Ma vision de la foi était simple – quoique compliquée à décrire. Si on m'avait demandé à l'époque, j'aurais certainement répondu : « Je n'ai pas de religion; c'est plus une sorte de relation. » Quand on lui pose la question, le pasteur Price répond d'ailleurs quelque chose du même ordre. Comme moi à une époque, il pense que Jésus-Christ est mort pour nos péchés. Et que, quand on l'a crucifié, il portait tous les péchés du monde sur son dos. Pour aller au paradis, il suffisait alors « d'accepter Dieu dans [son] cœur ». Une sacrée affaire.

Contrairement à la plupart des enfants, j'adorais aller à l'église. J'y avais trouvé une communauté, une famille et des amis. Dès l'école primaire, j'allais à la Grace Christian Fellowship, une église chrétienne non confessionnelle d'environ 150 personnes. Peu après, je me suis joint à son groupe de jeunesse. Je jouais de la guitare durant les messes. Je faisais de mon mieux pour aimer Jésus, et cela a duré plusieurs années.
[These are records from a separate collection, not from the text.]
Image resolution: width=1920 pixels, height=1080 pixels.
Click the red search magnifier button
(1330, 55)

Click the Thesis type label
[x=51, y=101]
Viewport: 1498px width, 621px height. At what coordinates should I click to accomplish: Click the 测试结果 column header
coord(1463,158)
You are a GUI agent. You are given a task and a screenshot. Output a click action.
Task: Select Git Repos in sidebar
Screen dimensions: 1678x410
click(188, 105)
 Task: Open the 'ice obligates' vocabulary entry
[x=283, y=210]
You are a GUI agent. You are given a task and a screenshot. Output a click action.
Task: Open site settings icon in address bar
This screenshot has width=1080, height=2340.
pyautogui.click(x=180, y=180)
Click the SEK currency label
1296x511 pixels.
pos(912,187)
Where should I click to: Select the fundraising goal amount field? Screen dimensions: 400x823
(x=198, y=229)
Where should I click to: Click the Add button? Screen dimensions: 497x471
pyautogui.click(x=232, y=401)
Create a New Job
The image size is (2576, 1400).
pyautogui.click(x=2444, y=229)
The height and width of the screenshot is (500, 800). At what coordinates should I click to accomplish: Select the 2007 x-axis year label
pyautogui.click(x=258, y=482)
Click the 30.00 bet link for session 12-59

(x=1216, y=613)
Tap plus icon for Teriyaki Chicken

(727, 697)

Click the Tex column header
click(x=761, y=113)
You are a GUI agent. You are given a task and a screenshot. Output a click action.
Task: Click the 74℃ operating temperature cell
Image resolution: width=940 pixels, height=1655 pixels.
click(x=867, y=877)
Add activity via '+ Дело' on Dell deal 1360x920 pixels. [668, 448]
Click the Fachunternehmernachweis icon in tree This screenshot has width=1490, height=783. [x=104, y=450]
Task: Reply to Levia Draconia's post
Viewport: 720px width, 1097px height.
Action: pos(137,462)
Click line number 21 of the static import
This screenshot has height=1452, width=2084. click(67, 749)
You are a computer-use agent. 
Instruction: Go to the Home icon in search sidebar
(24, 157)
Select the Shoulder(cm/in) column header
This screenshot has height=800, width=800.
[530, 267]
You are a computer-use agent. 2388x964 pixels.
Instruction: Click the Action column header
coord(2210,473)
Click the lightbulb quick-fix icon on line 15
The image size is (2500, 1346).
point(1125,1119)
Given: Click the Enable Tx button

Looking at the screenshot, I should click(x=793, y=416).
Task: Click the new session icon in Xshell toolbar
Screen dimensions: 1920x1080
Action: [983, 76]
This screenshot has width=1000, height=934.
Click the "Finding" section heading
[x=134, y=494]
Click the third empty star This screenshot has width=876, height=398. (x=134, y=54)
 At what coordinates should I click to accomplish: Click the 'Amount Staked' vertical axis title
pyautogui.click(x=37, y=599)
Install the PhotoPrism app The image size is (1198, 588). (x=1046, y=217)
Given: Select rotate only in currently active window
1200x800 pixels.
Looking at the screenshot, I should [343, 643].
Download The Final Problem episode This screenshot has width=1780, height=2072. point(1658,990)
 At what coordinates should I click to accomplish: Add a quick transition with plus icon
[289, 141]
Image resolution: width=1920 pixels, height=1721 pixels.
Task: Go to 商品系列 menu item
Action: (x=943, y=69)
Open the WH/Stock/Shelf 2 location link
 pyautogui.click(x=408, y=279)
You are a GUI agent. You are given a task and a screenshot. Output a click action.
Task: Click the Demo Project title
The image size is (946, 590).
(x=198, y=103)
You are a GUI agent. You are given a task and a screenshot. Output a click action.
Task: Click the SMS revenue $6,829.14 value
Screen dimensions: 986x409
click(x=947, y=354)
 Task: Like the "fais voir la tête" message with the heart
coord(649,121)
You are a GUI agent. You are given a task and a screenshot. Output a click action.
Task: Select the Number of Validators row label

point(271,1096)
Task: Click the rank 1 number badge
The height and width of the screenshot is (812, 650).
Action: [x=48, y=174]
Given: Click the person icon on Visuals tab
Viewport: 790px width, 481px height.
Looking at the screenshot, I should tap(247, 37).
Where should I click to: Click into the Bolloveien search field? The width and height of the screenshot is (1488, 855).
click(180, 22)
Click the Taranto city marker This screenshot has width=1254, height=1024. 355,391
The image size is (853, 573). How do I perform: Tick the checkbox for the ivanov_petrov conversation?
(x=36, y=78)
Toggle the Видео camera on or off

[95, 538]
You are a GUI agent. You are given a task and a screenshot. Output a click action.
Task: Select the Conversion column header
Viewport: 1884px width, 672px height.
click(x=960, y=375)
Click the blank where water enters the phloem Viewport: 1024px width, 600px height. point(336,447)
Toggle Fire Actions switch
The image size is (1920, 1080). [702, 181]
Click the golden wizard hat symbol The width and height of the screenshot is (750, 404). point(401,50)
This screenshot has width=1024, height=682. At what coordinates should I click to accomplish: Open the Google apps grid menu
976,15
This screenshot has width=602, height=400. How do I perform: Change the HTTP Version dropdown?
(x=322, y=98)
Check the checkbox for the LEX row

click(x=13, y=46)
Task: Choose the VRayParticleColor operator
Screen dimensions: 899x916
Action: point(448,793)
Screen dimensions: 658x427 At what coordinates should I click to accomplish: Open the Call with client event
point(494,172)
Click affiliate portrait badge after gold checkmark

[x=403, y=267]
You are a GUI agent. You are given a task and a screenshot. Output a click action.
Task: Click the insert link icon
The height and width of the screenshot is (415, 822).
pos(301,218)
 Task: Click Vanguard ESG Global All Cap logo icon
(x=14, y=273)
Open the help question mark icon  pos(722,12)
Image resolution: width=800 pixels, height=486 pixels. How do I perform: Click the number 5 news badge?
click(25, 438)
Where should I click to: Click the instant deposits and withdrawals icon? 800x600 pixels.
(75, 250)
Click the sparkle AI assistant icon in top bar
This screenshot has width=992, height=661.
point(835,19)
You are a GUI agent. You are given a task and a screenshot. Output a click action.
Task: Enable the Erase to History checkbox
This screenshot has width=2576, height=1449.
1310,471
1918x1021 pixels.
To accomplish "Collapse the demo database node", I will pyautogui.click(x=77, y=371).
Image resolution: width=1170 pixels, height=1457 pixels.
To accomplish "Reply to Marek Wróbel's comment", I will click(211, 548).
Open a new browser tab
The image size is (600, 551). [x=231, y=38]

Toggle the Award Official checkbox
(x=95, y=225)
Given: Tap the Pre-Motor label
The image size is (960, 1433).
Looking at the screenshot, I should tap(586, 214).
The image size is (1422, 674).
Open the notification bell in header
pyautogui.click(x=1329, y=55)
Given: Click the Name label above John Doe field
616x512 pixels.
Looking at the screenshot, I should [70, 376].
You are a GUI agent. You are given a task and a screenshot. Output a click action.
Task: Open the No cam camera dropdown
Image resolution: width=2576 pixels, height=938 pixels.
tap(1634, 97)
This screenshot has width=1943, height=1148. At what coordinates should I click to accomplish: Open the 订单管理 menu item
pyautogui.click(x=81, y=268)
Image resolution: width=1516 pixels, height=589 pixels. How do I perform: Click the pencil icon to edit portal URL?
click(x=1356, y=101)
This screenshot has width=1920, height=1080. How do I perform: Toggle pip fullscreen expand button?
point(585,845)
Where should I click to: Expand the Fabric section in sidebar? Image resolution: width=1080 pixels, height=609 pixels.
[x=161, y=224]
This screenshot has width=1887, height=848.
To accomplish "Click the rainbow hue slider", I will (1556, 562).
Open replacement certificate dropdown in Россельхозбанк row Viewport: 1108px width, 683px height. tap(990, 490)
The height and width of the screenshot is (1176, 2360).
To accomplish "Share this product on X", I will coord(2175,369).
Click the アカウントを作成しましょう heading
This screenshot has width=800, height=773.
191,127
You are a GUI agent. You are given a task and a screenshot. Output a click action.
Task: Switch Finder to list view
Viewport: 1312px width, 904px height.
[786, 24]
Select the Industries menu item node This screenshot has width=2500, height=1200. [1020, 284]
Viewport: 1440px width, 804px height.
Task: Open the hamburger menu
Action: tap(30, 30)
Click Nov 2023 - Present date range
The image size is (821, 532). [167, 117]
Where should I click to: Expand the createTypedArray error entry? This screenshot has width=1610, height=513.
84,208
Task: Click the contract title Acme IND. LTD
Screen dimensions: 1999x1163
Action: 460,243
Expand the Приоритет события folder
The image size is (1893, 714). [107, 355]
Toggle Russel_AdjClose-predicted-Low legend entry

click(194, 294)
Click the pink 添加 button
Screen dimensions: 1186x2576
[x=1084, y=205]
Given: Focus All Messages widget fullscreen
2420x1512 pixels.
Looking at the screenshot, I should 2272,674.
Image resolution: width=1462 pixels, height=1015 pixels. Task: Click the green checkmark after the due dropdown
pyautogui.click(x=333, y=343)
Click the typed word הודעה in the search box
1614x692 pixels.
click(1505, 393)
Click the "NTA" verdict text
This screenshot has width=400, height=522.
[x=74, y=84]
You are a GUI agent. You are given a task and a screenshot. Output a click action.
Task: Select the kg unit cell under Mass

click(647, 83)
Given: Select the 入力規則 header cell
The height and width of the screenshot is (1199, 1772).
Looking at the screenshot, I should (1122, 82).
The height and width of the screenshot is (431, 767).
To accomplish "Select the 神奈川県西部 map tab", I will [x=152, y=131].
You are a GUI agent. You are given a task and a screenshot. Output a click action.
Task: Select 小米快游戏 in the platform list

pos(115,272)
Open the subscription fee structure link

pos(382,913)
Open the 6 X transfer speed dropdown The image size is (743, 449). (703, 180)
Puis, lors de mon année de terminale, il m'a fallu choisir une université. L'appel de Dieu m'a motivé à rejoindre l'université Oral Roberts. Je souhaitais devenir pasteur – écrire cette phrase m'est aujourd'hui étrange. Que signifie être « appelé par Dieu »? Pour être honnête, je n'en sais absolument rien. À l'époque, ça me semblait juste la meilleure chose à faire. C'est pourquoi je l'ai fait.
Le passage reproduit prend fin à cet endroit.